The vote was 5-3 to uphold an Arizona law that threatens companies with the revocation of their corporate charters if they hire illegal immigrants. Kagan didn’t take part because she played a role in the litigation as Obama’s solicitor general.
In each case, the five Republican appointees -- Roberts, Alito and Justices Antonin Scalia, Anthony Kennedy and Clarence Thomas -- formed the majority. All told, Roberts and Alito voted together in 96 percent of cases in which both took part, according to Scotusblog. Kagan and Sotomayor were the second-most cohesive pair, with 94 percent agreement.
The court was unanimous in almost half its cases, showing that ideology doesn’t always, or even usually, dictate the outcome. The court was of one mind in backing shareholders in two other securities fraud cases, in ruling that automakers could be sued for not moving more quickly to equip back seats with shoulder straps, and in saying companies can’t challenge the release of government documents on corporate privacy grounds.

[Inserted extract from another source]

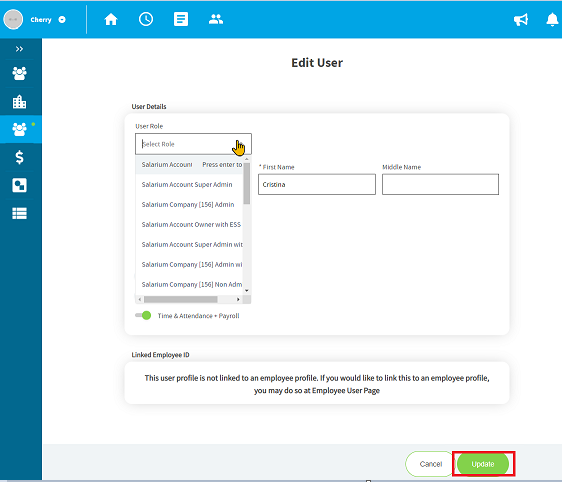Click the Middle Name input field
This screenshot has height=482, width=562.
(x=440, y=185)
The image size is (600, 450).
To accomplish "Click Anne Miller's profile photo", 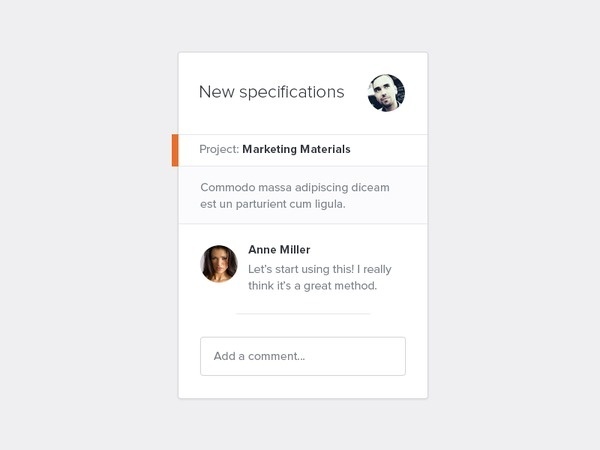I will [219, 264].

“There’s no doubt that politics and ideology matter, that justices are behaving in some of the landmark cases as one would expect them to, but one should not overlook the other cases where there’s unanimity or near-unanimity,” Howard said.

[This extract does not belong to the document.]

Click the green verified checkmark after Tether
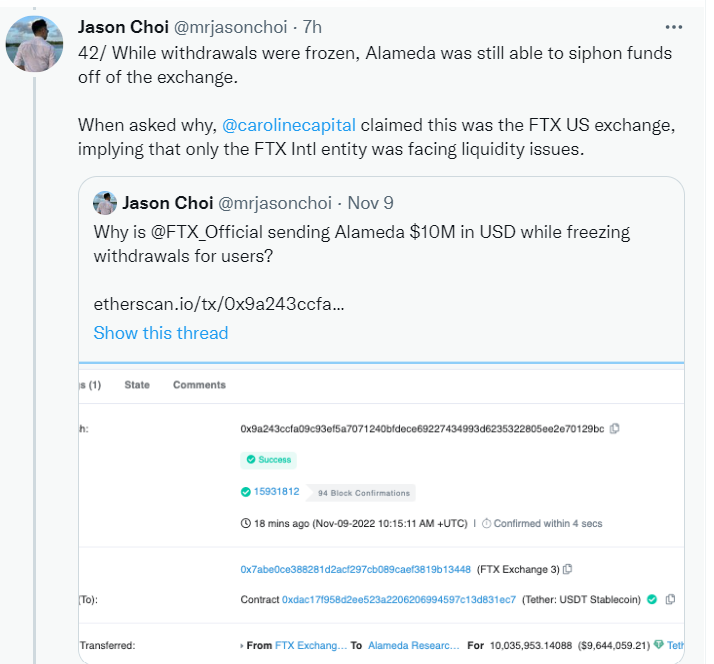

Even so, the court’s consensus at times masked underlying divisions, as when the justices voted 8-0 to reject a bid by six states to force utilities to cut their greenhouse-gas emissions. In the same case, the court divided 4-4 on perhaps a more fundamental question, centering on the power of federal courts to consider suits over climate change.
Similarly, the justices divided in their reasoning even as they ruled unanimously that former Attorney General John Ashcroft can’t be sued by a man detained without charge for 16 days. The five Republican appointees went further and said the man’s constitutional rights weren’t violated, at least by Ashcroft.
The divide is the product of the political battles over the Supreme Court, dating back to President Ronald Reagan’s efforts to mold the court and his failed 1987 nomination of Robert Bork to it, Howard says. Greater scrutiny of prospective nominees has reduced the chances that a justice will defy a president’s expectations.
“I don’t think we’re going to get surprises anymore,” Howard said. “I don’t think we’ll see Souters and Blackmuns and Stevenses on the court,” he said, referring to the late Justice Harry Blackmun, the Richard Nixon appointee who wrote the landmark 1973 Roe v. Wade abortion rights decision.
While politics on the Supreme Court may bear little resemblance to the world of campaign fundraising and negative advertisements, the justices run the risk of being perceived as an extension of the elected branches of the government, Perry said.
“That’s what I worry about,” she said. “That the court would be sullied by the partisan splits in our electoral politics.”